The difference between using beer to celebrate St. Patrick ’s Day, versus drinking on other holidays, is in what it represents. On most holidays, alcohol adds to the festivity. On St. Patrick’s Day, drinking is the main festivity.

Upon running a Google search for “St. Patrick’s Day Ann Arbor,” the first entry listed is from www.annarbor. com: the local beer-drinker’s guide to St. Patrick’s Day.

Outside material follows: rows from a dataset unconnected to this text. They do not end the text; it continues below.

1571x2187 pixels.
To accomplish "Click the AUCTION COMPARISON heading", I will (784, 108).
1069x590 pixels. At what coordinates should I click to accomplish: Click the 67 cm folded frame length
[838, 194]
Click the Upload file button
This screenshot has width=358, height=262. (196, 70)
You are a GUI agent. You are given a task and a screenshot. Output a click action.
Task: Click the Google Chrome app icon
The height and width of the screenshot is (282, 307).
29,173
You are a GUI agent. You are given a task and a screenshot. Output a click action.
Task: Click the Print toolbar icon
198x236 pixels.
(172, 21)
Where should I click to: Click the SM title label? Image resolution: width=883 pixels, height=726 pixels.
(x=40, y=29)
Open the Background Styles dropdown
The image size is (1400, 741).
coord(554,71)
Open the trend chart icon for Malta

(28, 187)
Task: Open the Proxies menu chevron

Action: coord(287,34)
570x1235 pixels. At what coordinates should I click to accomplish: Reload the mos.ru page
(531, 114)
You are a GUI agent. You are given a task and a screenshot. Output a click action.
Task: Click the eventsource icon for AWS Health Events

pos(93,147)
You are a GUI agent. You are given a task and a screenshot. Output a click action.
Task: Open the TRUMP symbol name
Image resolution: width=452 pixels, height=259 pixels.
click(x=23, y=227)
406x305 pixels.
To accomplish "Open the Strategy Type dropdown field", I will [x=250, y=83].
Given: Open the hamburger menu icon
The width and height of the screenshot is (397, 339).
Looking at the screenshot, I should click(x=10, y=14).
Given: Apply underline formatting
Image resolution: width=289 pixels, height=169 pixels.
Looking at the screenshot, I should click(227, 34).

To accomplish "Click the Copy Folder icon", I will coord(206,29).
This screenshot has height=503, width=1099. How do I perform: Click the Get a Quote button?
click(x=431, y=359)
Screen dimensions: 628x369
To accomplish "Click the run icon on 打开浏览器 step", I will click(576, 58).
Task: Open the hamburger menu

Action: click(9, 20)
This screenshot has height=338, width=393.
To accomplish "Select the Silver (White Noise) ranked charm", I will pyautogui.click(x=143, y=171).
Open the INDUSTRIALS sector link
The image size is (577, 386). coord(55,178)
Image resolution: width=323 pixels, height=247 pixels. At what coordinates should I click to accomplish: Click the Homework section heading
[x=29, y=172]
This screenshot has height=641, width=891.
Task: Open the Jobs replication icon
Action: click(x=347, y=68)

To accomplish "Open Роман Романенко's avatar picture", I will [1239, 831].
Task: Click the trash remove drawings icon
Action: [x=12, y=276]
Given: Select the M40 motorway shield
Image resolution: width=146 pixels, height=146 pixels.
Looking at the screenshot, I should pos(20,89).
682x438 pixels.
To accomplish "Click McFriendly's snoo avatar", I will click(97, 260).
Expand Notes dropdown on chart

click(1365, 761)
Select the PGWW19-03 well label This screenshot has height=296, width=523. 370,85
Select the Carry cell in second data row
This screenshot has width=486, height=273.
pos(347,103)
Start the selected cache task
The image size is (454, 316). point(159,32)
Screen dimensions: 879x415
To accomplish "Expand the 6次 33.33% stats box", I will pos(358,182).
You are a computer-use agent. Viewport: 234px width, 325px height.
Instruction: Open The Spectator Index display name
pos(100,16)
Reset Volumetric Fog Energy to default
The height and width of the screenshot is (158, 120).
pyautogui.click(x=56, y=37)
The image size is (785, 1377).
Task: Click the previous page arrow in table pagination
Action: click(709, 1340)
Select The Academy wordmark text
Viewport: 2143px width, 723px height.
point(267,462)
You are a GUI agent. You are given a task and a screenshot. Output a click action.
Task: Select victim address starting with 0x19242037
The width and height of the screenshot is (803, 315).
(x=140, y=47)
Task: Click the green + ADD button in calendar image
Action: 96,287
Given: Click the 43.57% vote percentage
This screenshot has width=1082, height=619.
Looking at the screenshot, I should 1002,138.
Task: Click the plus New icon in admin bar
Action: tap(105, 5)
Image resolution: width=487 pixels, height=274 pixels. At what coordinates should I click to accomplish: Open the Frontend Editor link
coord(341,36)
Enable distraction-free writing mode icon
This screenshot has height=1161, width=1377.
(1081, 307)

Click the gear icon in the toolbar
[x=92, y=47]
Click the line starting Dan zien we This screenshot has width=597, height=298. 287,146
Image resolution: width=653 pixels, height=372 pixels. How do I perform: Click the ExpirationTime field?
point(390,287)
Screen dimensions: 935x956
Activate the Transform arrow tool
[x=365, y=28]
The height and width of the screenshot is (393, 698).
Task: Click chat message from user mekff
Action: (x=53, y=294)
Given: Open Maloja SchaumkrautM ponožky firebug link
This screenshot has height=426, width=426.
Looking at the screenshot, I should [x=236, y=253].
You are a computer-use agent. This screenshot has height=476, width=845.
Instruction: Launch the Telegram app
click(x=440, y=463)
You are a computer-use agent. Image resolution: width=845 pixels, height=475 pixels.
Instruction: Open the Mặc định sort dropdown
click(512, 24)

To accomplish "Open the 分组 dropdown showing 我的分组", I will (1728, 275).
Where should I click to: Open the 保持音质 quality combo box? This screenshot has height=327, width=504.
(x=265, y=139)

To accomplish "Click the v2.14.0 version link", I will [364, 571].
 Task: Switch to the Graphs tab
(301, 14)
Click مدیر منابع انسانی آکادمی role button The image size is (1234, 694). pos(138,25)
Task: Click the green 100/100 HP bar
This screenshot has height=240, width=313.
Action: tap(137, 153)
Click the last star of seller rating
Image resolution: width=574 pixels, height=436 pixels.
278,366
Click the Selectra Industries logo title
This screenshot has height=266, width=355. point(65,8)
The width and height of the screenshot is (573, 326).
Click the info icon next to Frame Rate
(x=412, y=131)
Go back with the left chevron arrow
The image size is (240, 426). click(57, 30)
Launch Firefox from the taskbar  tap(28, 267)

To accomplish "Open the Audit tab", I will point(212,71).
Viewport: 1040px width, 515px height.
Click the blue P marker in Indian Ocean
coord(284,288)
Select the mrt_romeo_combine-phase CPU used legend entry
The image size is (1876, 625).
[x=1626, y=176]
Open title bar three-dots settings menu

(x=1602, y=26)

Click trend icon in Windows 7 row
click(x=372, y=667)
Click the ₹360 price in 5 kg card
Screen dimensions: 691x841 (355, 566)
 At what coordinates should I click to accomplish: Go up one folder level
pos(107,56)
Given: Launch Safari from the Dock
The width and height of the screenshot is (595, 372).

Conversations about Irish culture and Irish-American heritage, which could be facilitated by this holiday, are instead reduced to conversations about how to get as drunk as possible. Why don’t we focus on the fact that Irish immigrants played a large role in building railroads in the US Midwest—a task that was so dangerous at the time that slaveholders did not want to risk the lives of their slaves to complete it? I have yet to see a shirt that says “My Ancestors Paved the Way for Your Ancestors to Get Here.” No, we stick with drinking slogans.

Read the Counterpoint: "Kiss Me, I'm Irish-American"

About the Issue

Point author: Anna Clements is a senior studying Social Theory and Practice, with a minor in Program in the Environment. She spent some of her childhood in Ireland, and frequently returns there to visit family.

Counterpoint author: Rachel Blanzy is a junior at the University of Michigan, majoring in English and Art & Design.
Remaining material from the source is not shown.